Unrag
Chunking

Hierarchical Chunking

Section-first chunking that preserves header context in every chunk.

When you chunk a long document, individual chunks can lose their place. A chunk containing "Set the timeout to 5000" might be perfectly clear in context—but in isolation, which timeout? For which feature? In what part of the system? The information is technically present, but the context that makes it useful is gone.

Hierarchical chunking addresses this by prepending section headers to every chunk. If a chunk comes from "Configuration > Timeouts > Request Settings," that path appears at the top of the chunk.
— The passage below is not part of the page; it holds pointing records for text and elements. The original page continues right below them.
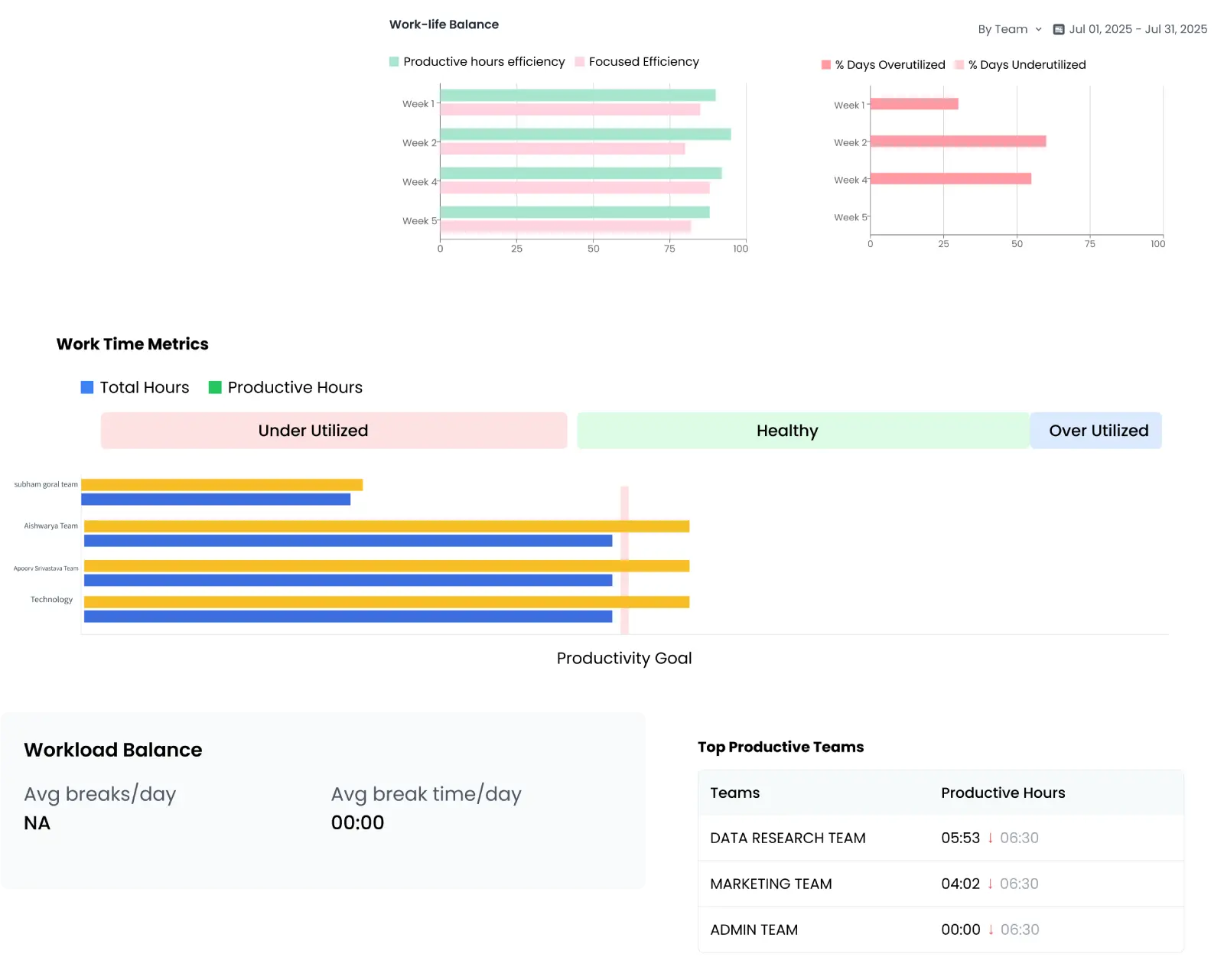Click the "Aishwarya Team" axis label

[50, 526]
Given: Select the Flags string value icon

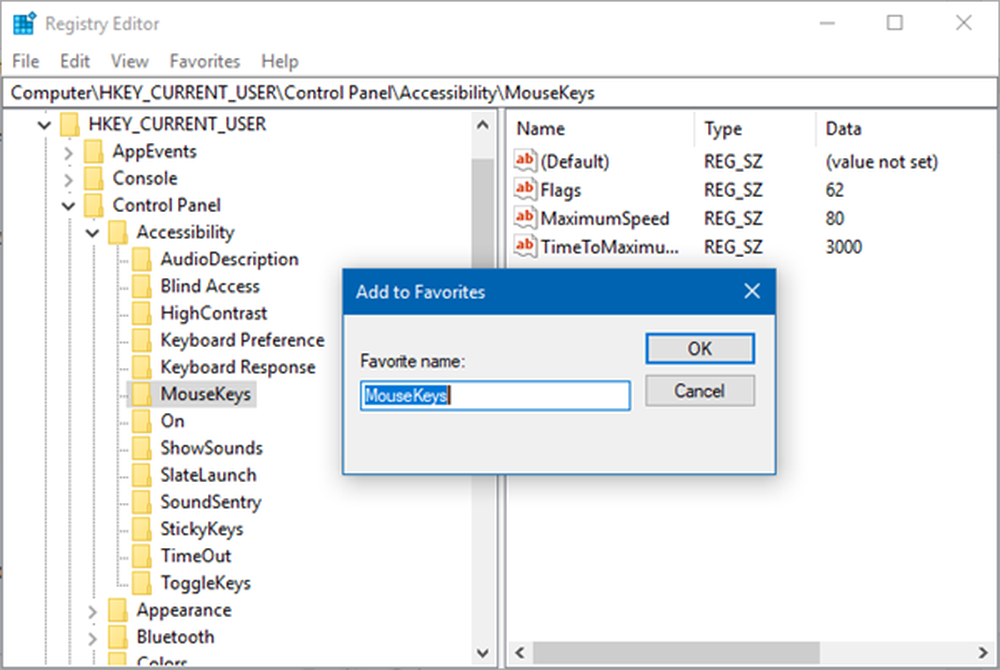Looking at the screenshot, I should pyautogui.click(x=525, y=189).
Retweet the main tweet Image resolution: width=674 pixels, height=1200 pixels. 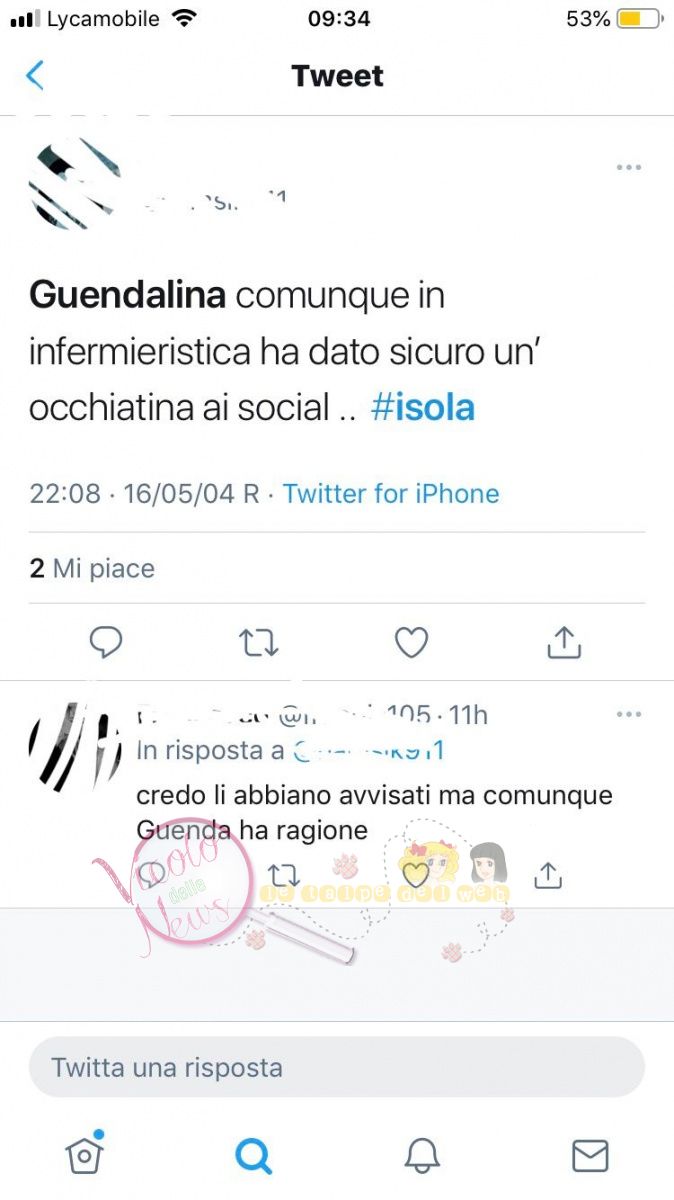259,643
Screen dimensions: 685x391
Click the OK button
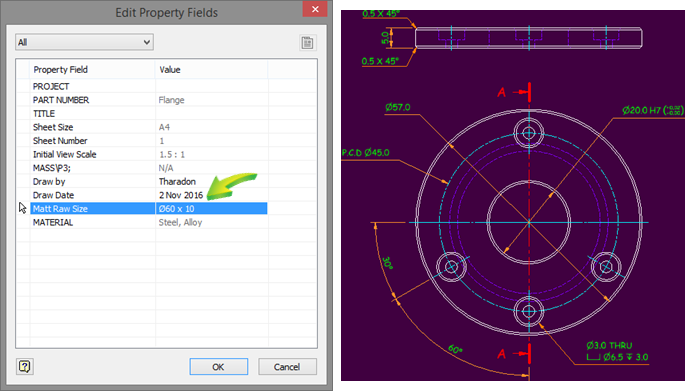[x=218, y=367]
When the chunk is retrieved, the user (or the LLM using it) immediately knows where this information fits in the larger document.

How it differs from markdown chunking

Both hierarchical and markdown chunking understand document structure. Both split at headings and keep code blocks intact. The difference is what happens when a section is large enough to require multiple chunks.

With markdown chunking, only the first chunk of a section includes the heading. Subsequent chunks from the same section start with prose. If the Configuration section splits into three chunks, only the first says "## Configuration."

With hierarchical chunking, every chunk includes the heading. All three chunks from Configuration start with "## Configuration." This makes each chunk self-documenting. You can look at any single chunk and know exactly what section it came from.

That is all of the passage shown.